Collected data »

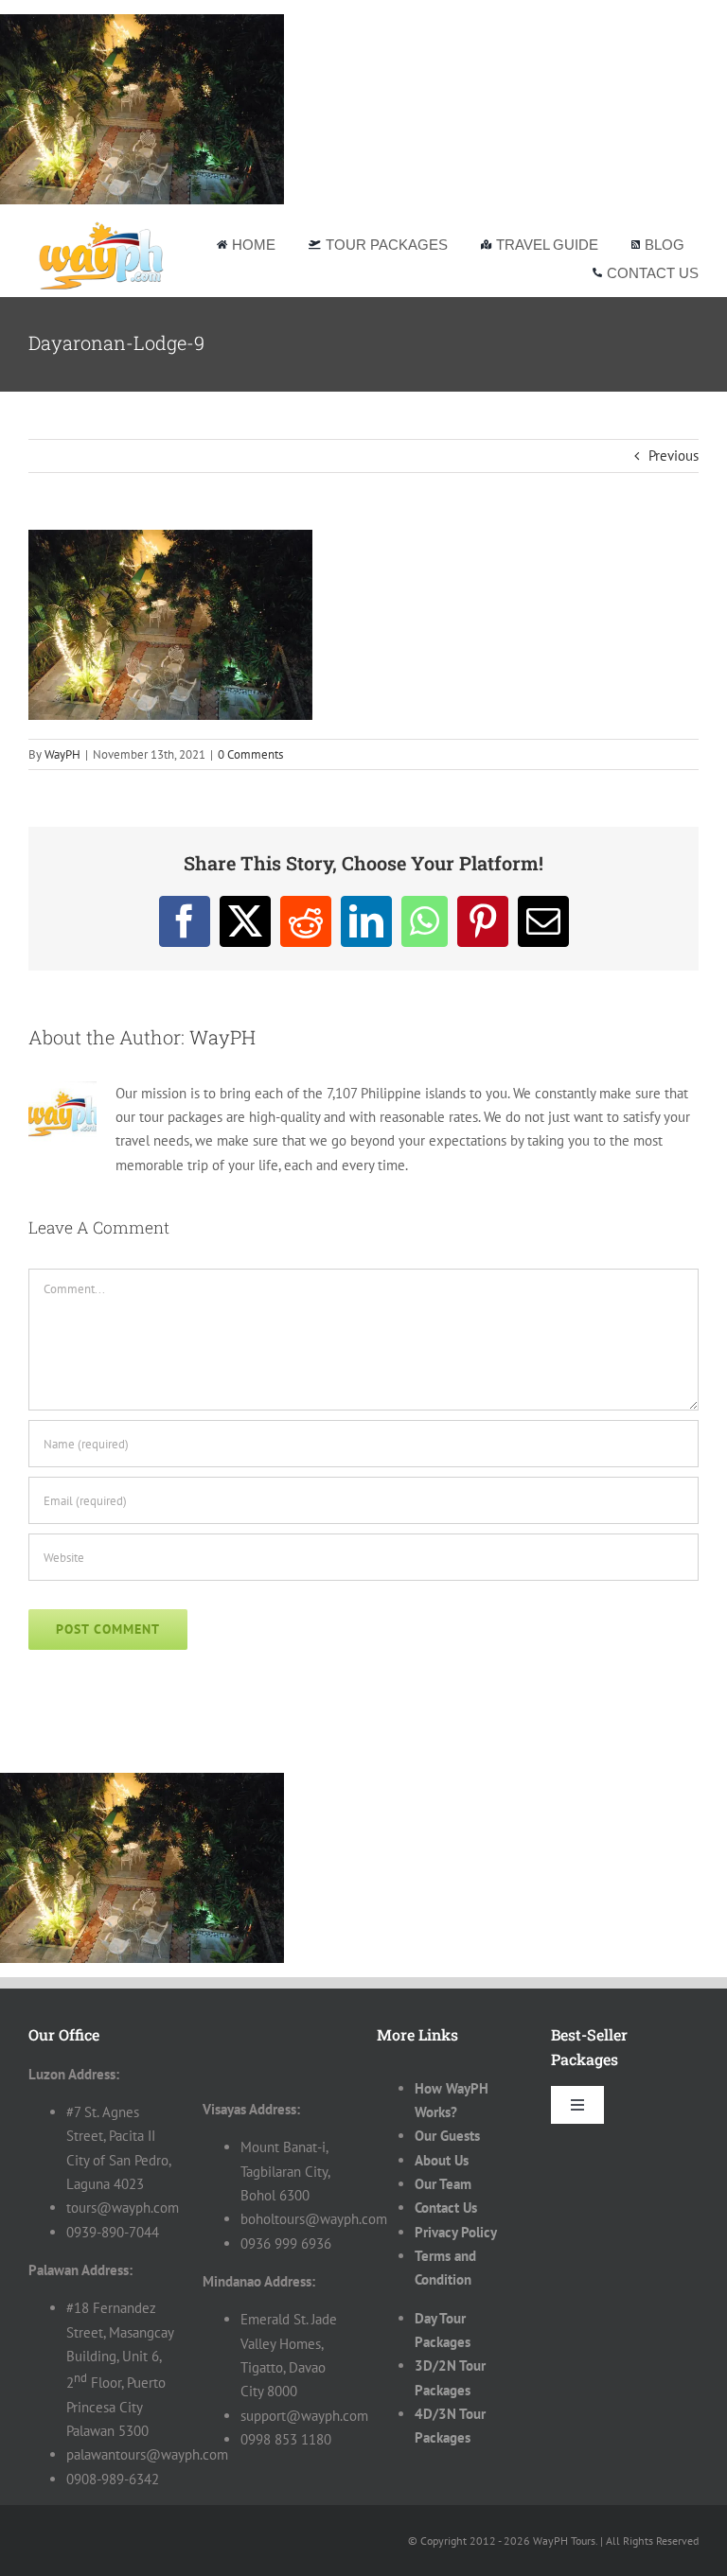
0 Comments (250, 754)
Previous (673, 455)
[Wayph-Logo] (102, 226)
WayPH (62, 754)
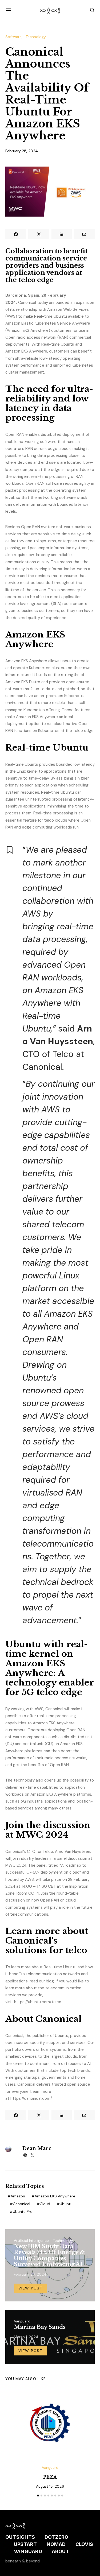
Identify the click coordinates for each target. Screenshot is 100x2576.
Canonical (21, 2203)
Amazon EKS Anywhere (55, 2196)
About (60, 2551)
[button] (38, 2495)
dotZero (57, 2537)
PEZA (50, 2477)
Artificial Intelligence (31, 2240)
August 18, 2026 (50, 2486)
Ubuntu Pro (23, 2211)
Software (13, 36)
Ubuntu (66, 2203)
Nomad (56, 2544)
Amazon (18, 2196)
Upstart (25, 2544)
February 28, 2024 (21, 150)
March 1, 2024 (26, 2336)
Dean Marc (36, 2148)
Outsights (20, 2537)
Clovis (84, 2544)
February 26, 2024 (30, 2274)
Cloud (45, 2203)
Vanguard (22, 2321)
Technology (36, 36)
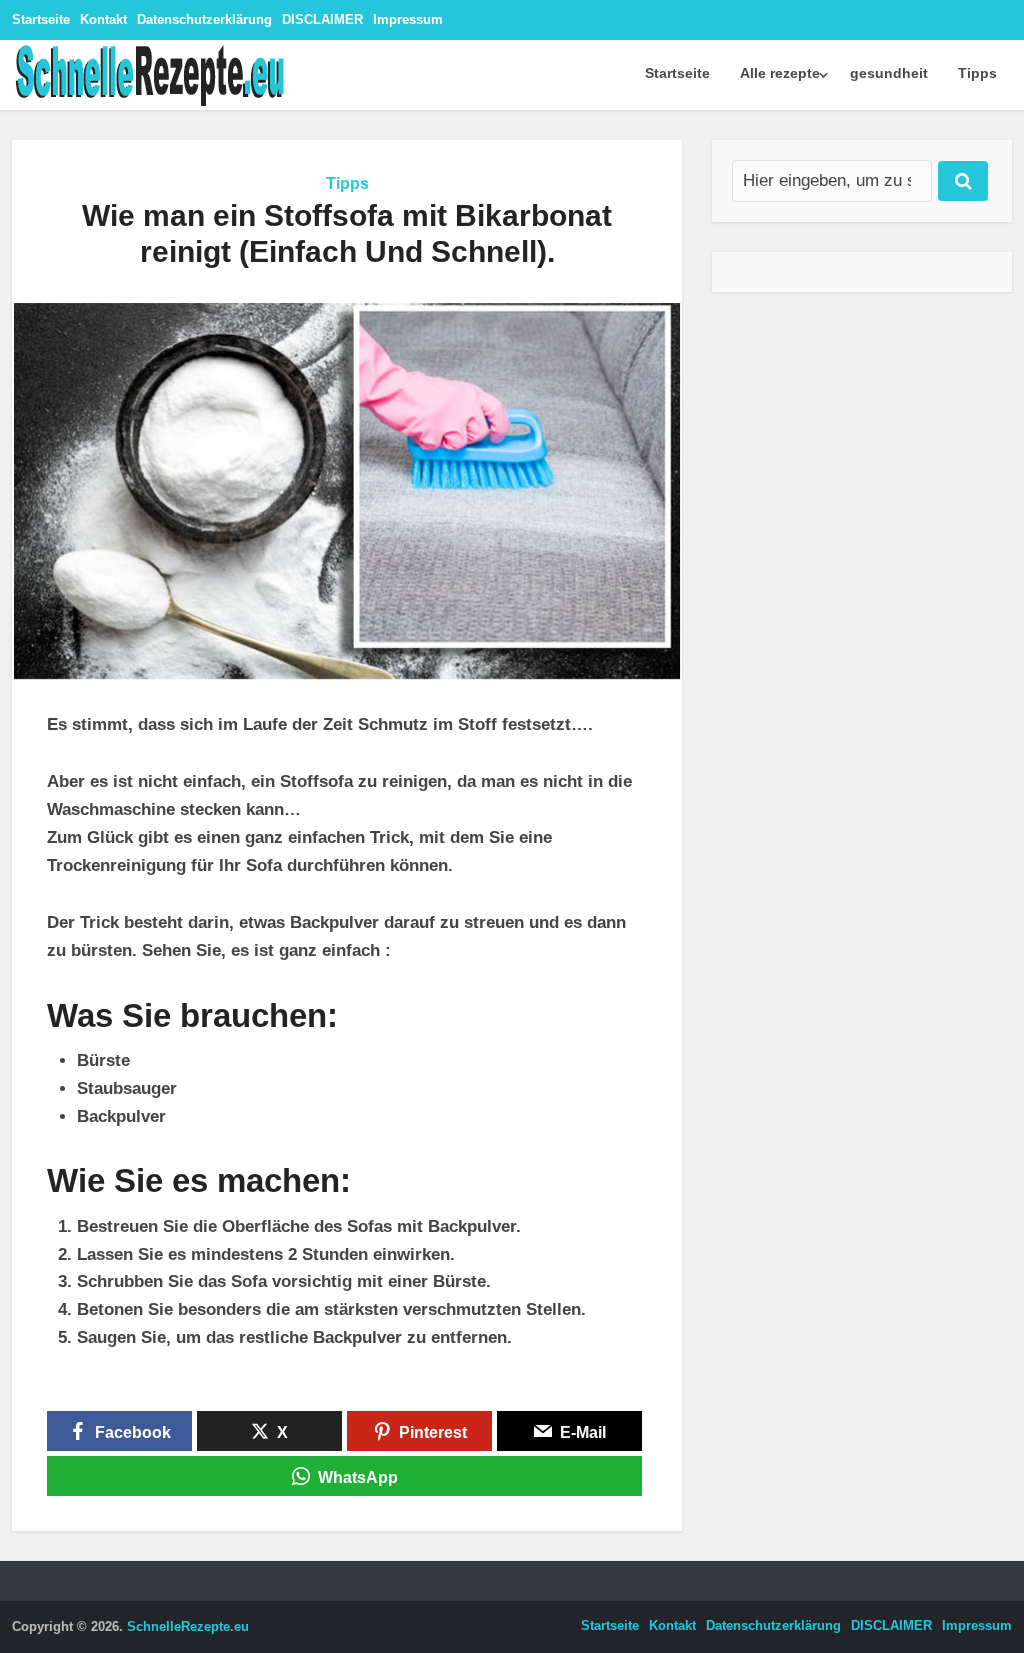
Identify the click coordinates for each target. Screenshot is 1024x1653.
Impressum (408, 19)
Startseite (41, 19)
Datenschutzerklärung (204, 19)
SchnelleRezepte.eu (188, 1626)
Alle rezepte (780, 73)
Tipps (977, 73)
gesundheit (889, 73)
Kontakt (103, 19)
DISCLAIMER (322, 19)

Task directions » Check each line of the entries above for the string "Screenshot", and return those that contain it.

Your response »
Identify the click coordinates for each target. Screenshot is 100x2576.
Identify the click coordinates for each target. Screenshot is 1024x1653.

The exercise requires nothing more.